In their spare time, Zombie Squad members practice their facility with ham radios and fire Glock nine-millimeters at shooting ranges. They pimp out their cars, trucks, vans and motorcycles with green paint and the squad's distinctive "ZS" logo.

Members call themselves apolitical and bristle at being typecast as survivalists. Notes Spencer: "We're not religious fanatics. We're not saying you have to install solar panels on your car, and we're not telling you you have to get rid of your iPod. We've lost members who were just in it for zombies and thought we were a little too hardcore into survivalism."


The night after St. Louis' late-November ice storm, ten Zombie Squad members are gathered in the Schlafly Tap Room's parking lot. The streets are barren, save for a few homeless folks seeking shelter.

It's not hard to imagine nuclear winter here, all of which makes it a perfect setting for an urban hike — or, in the Zombie Squad vernacular, a "mock bug-out." Rehearsing their response to an even greater disaster, like a thermonuclear warhead dropped on the Arch, they will trek to Forest Park, their survival gear in tow.

Group members, many just off their Internet tech day jobs, wear military-style boots, black polypropylene garb and 50-pound bug-out bags. Many bear "ZS" tattoos. Hiking west on Olive Street, the crew takes snapshots of the ice-pocked landscape and one-ups each other about the sophistication of their gear.

"My silk liner is about half the size of a banana, it weighs just a couple ounces, and it adds twelve degrees to a bag," boasts William Spencer.

Kyle Ladd sends dispatches on his ham radio to the Zombie Squad's Ollie Langhorst, who is stationed uptown. They are practicing relaying information that might be critical if, for example, an unruly mob took over.

"If there was civil unrest in the city moving outwards," Langhorst later explains, "we could say to someone in west county, 'This is coming your way,'" He adds that large-scale disasters tend to render cell phones useless, leaving radio as the best option.

In midtown, a mile into the hike, the squad takes a break to sip from their ice-skimmed water canteens and munch Cliff bars.
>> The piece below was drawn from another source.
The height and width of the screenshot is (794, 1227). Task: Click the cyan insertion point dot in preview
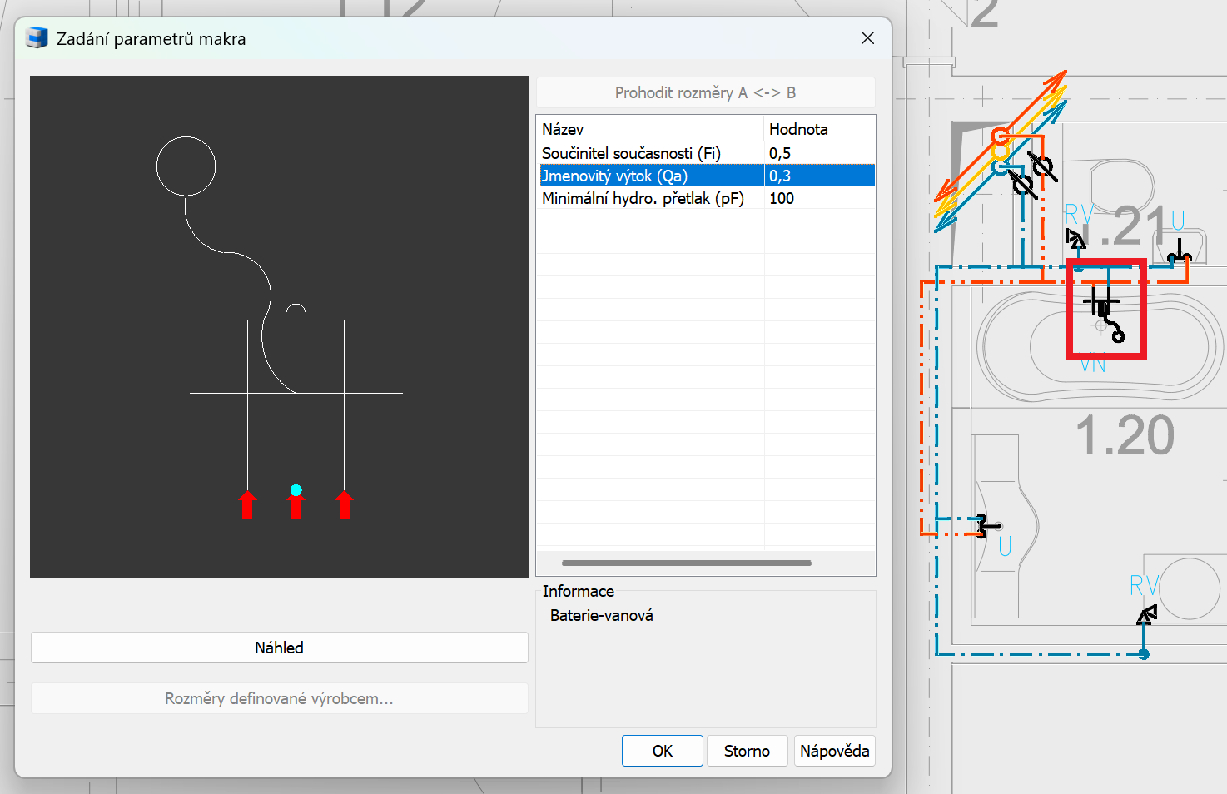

They draw curious stares from cars filled with Saint Louis University sorority girls. Nothing could please them more. Ostentatious, highly-public spectacles are what they're all about. Last year 70 members descended upon the Central West End, dressed in full zombie regalia, to promote a blood drive.
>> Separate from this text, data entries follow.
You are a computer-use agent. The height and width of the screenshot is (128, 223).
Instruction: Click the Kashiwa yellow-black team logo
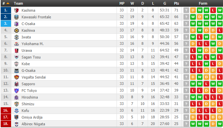click(x=16, y=30)
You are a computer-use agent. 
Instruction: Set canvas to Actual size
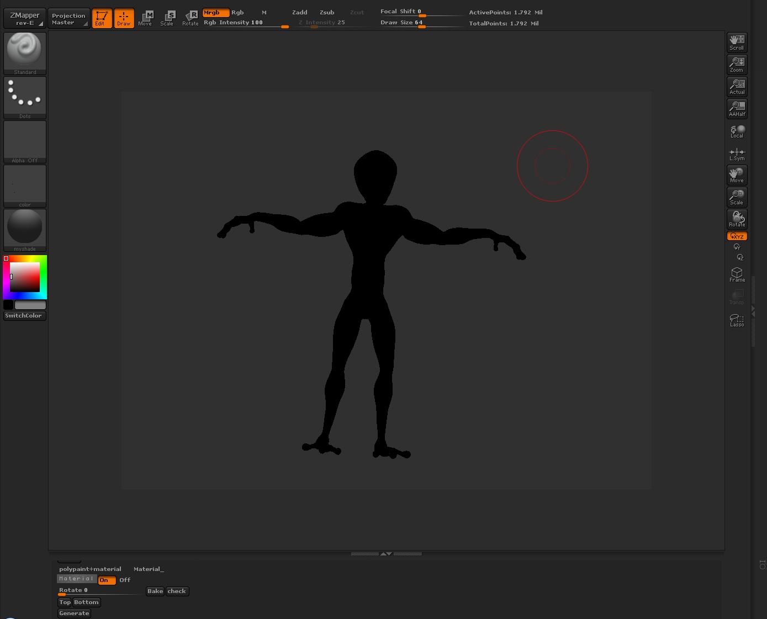737,86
"Sometimes people see us, think we're crazy and just walk on, because it is kind of crazy," concedes Ladd.

Ladd adds that the group's popularity has been spurred by recent zombie movies like Shaun of the Dead and the Dawn of the Dead remake, as well as The Zombie Survival Guide: Complete Protection From the Living Dead, written by Mel Brooks' son, Max Brooks. "People would read it, then do an Internet search about it and find our site," Ladd says.
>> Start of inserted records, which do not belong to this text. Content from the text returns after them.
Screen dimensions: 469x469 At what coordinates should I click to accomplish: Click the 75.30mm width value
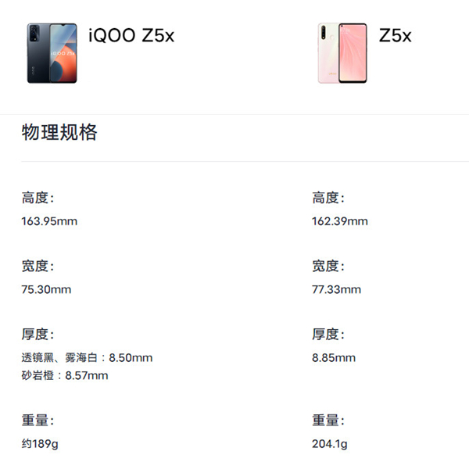tap(46, 289)
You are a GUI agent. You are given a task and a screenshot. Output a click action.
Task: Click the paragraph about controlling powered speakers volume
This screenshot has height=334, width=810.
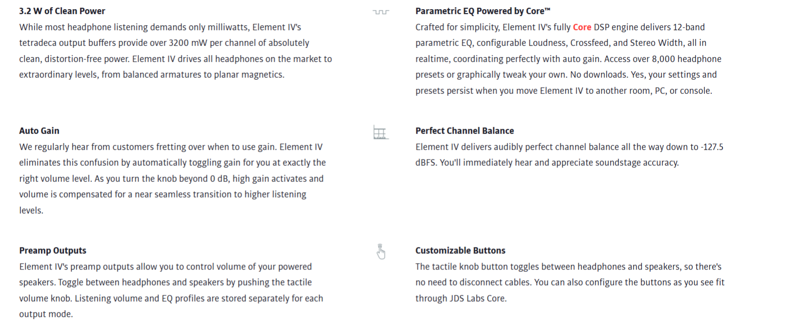(171, 290)
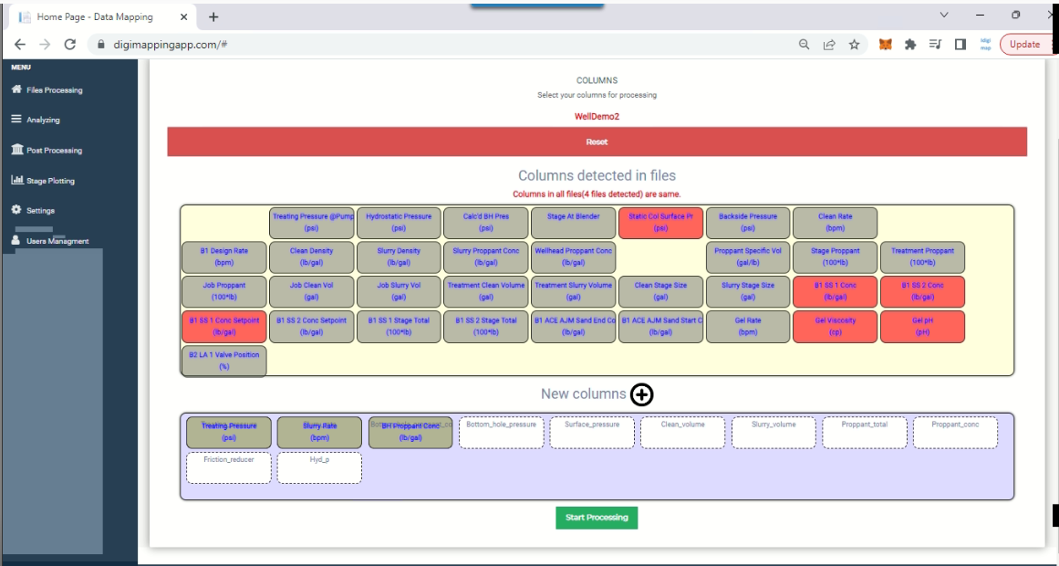Select the Clean Rate column tile
1059x566 pixels.
pyautogui.click(x=835, y=223)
A key reason for the Zombie Squad's membership surge, its cofounders say, is that an increasing number of people understand how susceptible our modern infrastructure is to disaster. The recent ice storm and its resulting deaths and power outages brought this firmly into focus.

"During a major disaster, the government does what they can, but they don't have the manpower and the resources to help everybody," explains Ladd. "We have to be prepared to fend for ourselves and to help out our community."

"Even if you take out Katrina or 9/11, there have been so many smaller disasters we've seen where maybe your whole world wasn't destroyed, but it was more than an inconvenience," adds Chris Cyr.

"During the Northeast power outage a few years back, for example, people had to sleep in the streets, because we design apartment buildings where windows don't open and you can't get fresh air. When the power goes, people don't have ways to cook food, and you can't use a credit card at a restaurant. It really is an interruption to life."


During his six years of service in the Marines, Ollie Langhorst found himself in Guam, Thailand and Kuwait. The jet-engine mechanic also floated in the Persian Gulf for four months, servicing F/A-18 Hornets.